Although sarcoidosis has the best 5-year survival rates among the ILD of 91.6% compared to 69.7% for connective tissue disease-related ILD and 35% for Idiopathic pulmonary fibrosis, one in every three patients may experience an acute exacerbation [51]. It has been noted from an ILD registry published during the pandemic that only 33% of patients admitted with sarcoidosis and ILD had died, which was second only to connective tissue ILD-excluding rheumatoid arthritis [52]. About 93% of the people with ILD who survived did not receive any advanced respiratory support in the form of intubation and mechanical ventilation, and 83% of those who did receive it, died.

To date, there is no systematic analysis of COVID-19 patients with sarcoidosis. One would expect a poor outcome for patients with sarcoidosis with COVID-19 for two reasons. Patients with sarcoidosis are likely to be on immunosuppressive medication. This may turn out to be a double-edged sword [45]. On the one hand, it may predispose to an increased risk of secondary infections. On the other, immunosuppressive medication may be beneficial as the lung injury in COVID-19 is mediated by the host immune responses [46]. Second, patients with pulmonary sarcoidosis are expected to have some degree of lung fibrosis, which would lead to faster deterioration and prolonged recovery if they develop COVID-19. There is also concern regarding COVID-19 being a trigger for acute exacerbation of sarcoidosis [11].

Studies conducted on the effect of immunosuppression in patients of sarcoidosis who develop COVID-19 have an element of bias in the form of hospital bias or lack of data regarding mortality in questionnaire-based surveys.

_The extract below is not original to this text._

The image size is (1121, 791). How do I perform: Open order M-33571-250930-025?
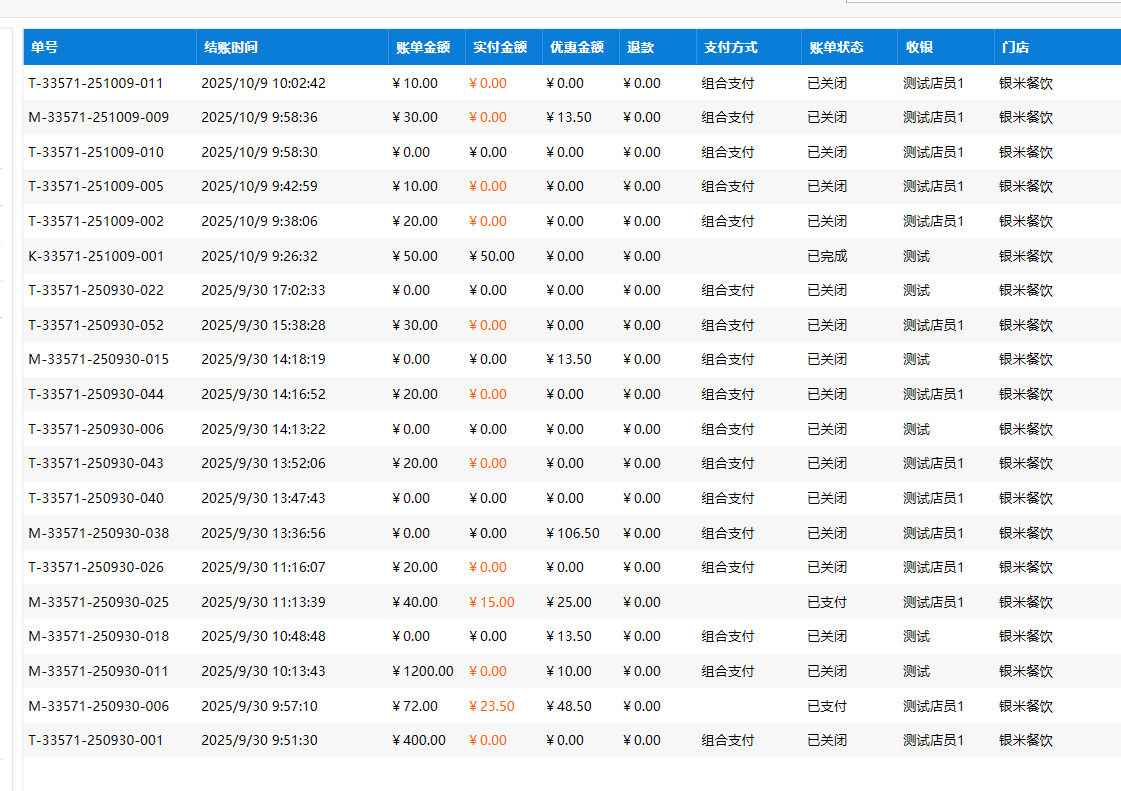[99, 602]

Guidelines, so far, have been based on expert opinion and extrapolation of outcomes from studies involving patients with autoimmune diseases who receive similar medication. Large-scale studies, such as follow-up of sarcoidosis registries from multiple hospitals, need to be assessed to quantify the rates of infection, hospital admission, ICU requirement, mortality, and long-term sequelae among patients on active treatment and those in remission of sarcoidosis.

4.6. Limitation

Our review addresses the need to review our treatment protocols in newly diagnosed patients with sarcoidosis and stresses the need for further evidence regarding the possible risk versus benefit analysis of commonly used treatment protocols in sarcoidosis. Lack of data in some case reports regarding the staging of the disease, previous pulmonary function assessments or treatment regimens, and the overall small sample size may have led to unsettling conclusions and bias regarding outcomes. The low global prevalence of sarcoidosis may deter large-scale follow-up of patients, as it has been observed that most patients assessed in prospective studies are usually limited to a single center. Further studies are awaited in this regard. Studies also did not describe the interactions of comorbid conditions, medications, and adverse events in patients consistently. Most studies were limited in details of long-term outcomes as well.

5. Conclusion

The clinical presentation of sarcoidosis patients with COVID-19 is similar to the general population. Imaging and subsequent management also do not vary considerably when compared to non-sarcoidosis patients. Although, in patients with advanced lung fibrosis and poor quality of life, restraint from an aggressive approach in management may be advocated.

Conflict of Interest

The authors declare no conflicts of interest.